Iran said on Tuesday it had begun enriching uranium to 60 percent purity in its subsoil at Fordo, a technical step from 90 percent, and said the move was met with foreign criticism.
The enrichment was carried out at the facility’s complex IR-6 centrifuges and was a reaction to the International Atomic Energy Agency’s solution last week criticizing Tehran’s lack of cooperation with the nuclear watchdog, according to Iranian state media cited by Reuters.
“In a letter to the International Atomic Energy Agency (IAEA), Iran informed the firm that it had enriched uranium to 60% purity at the Fordo site,” the semi-official ISNA news firm said.
Iran’s Student News Network reported that Tehran would build new sets of centrifuges at the Natanz and Fordo nuclear sites.
Under the terms of the 2015 deal with world powers, Iran is only allowed to enrich uranium to a purity of 3. 67%. That deal granted sanctions relief to Iran in exchange for restrictions on its nuclear program to spare it the production of a weapon.
The agreement also provided Fordo with a testing and progression facility and limited centrifuges, used to rotate enriched uranium to higher purity levels, to non-nuclear uses.

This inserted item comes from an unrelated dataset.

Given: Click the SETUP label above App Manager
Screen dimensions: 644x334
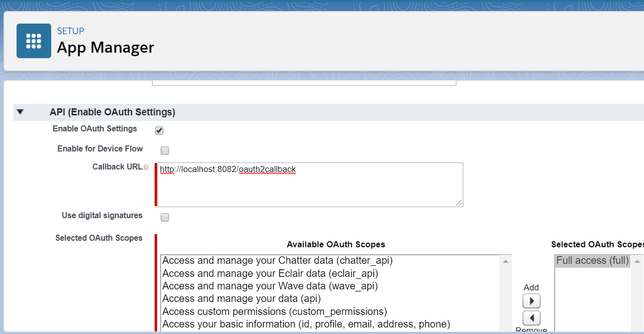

In September, Defense Minister Benny Gantz said enrichment capacity had tripled at Fordo over the past year, months after Iran announced it had begun enriching uranium to a purity of 20 at the plant.
On Sunday, the army’s intelligence leader, Maj. Gen. Aharon Haliva, said Iran had made “significant progress” toward generating 90% enriched uranium.
“The time is coming when the big check from the foreign network will come to light, when Iran will contemplate [the concept of] 90% enrichment, albeit symbolically,” he said.
The IAEA reported in July that Iran had 43 kilograms of uranium enriched to 60 percent purity elsewhere, enough fissile for a nuclear weapon if Iran decided to try.
However, Iran would still want to design a bomb and delivery formula for it, a task that will take several months.
Iran said the latest enrichment update was a retaliatory measure against the IAEA for the solution presented by the United States, Britain, France and Germany to the UN nuclear oversight board last week, and censured Iran for its lack of cooperation with the agency.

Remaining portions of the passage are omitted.